WHAT YOU HAVE TO DO
Please repeat, exactly as written, the line containing "Open the Hasura Cloud icon" and every line after it through the end of the records below.

RECORDS PROVIDED
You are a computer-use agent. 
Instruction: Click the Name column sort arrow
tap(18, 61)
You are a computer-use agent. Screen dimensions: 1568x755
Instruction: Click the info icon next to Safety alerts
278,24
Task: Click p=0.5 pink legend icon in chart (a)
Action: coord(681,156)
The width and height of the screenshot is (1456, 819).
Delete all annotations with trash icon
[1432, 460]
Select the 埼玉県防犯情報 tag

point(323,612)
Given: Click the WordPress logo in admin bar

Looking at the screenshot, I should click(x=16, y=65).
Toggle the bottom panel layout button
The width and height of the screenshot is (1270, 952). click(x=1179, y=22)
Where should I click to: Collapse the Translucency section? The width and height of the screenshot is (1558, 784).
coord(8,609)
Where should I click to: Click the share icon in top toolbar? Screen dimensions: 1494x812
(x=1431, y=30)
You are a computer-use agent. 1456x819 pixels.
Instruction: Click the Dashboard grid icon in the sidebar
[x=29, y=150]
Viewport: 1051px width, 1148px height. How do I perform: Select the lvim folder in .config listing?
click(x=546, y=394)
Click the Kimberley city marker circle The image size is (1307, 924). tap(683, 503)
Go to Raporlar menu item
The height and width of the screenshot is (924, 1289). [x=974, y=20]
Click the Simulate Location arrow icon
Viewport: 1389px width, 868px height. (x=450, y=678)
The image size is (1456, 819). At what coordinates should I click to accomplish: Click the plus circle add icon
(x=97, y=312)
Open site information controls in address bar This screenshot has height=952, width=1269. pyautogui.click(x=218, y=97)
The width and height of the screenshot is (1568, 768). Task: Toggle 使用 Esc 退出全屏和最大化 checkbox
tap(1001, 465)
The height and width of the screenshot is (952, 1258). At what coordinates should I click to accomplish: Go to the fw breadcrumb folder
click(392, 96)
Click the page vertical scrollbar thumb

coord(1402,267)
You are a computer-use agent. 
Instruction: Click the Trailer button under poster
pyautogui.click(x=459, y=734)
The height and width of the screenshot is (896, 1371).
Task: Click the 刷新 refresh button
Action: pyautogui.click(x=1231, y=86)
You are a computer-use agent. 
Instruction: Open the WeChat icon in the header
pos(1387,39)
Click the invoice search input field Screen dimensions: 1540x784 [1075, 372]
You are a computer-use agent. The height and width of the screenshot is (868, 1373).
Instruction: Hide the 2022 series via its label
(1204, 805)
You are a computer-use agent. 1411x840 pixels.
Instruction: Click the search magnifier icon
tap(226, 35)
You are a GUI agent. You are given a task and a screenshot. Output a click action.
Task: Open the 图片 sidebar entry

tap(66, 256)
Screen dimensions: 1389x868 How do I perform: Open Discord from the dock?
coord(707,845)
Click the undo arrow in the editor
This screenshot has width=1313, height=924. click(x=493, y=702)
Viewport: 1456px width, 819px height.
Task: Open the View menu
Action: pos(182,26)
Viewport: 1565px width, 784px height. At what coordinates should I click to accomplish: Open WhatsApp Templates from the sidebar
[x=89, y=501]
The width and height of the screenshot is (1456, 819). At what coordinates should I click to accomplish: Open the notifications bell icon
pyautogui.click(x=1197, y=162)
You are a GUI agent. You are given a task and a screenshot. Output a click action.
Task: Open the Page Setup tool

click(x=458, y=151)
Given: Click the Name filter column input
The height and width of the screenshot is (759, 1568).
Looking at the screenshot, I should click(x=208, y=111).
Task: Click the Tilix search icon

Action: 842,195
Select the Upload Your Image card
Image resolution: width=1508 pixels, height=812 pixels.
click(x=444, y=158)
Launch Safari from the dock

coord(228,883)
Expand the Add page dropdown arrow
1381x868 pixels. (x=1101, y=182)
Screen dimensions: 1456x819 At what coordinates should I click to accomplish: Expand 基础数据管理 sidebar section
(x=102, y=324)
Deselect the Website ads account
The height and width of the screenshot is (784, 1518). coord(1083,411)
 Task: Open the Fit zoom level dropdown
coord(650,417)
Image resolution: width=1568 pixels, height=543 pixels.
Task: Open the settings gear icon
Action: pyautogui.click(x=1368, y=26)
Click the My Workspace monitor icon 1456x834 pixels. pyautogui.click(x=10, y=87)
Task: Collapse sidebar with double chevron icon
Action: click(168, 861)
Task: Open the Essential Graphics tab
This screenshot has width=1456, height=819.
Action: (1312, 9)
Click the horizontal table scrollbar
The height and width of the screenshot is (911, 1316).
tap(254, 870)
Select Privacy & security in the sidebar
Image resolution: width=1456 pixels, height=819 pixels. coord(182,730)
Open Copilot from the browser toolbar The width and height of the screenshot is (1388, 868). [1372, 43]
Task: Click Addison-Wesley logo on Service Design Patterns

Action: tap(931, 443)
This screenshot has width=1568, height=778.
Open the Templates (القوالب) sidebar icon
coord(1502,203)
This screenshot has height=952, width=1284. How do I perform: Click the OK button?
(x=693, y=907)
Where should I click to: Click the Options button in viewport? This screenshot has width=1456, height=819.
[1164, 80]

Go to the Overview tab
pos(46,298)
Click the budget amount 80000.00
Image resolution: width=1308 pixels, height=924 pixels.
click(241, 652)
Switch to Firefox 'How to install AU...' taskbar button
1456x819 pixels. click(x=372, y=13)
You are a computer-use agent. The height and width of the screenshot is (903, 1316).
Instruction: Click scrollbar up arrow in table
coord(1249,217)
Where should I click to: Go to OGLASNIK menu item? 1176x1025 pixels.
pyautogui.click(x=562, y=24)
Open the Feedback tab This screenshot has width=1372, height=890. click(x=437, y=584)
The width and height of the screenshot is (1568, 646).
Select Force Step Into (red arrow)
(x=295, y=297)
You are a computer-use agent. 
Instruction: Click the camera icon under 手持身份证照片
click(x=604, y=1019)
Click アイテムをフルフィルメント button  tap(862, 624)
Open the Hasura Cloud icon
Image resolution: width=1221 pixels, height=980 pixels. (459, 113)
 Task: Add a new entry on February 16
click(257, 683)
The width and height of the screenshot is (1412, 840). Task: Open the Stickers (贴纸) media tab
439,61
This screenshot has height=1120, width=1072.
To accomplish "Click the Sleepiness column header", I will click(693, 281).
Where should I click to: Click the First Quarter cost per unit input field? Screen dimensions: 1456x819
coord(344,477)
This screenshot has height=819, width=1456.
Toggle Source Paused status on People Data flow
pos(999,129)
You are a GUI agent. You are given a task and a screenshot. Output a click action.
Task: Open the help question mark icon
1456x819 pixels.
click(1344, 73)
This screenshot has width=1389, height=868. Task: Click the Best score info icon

TASK SOLUTION
Open the Hasura Cloud icon
Image resolution: width=1221 pixels, height=980 pixels. (459, 113)
 Task: Add a new entry on February 16
click(257, 683)
The width and height of the screenshot is (1412, 840). Task: Open the Stickers (贴纸) media tab
439,61
This screenshot has height=1120, width=1072.
To accomplish "Click the Sleepiness column header", I will click(693, 281).
Where should I click to: Click the First Quarter cost per unit input field? Screen dimensions: 1456x819
coord(344,477)
This screenshot has height=819, width=1456.
Toggle Source Paused status on People Data flow
pos(999,129)
You are a GUI agent. You are given a task and a screenshot. Output a click action.
Task: Open the help question mark icon
1456x819 pixels.
click(1344, 73)
This screenshot has width=1389, height=868. Task: Click the Best score info icon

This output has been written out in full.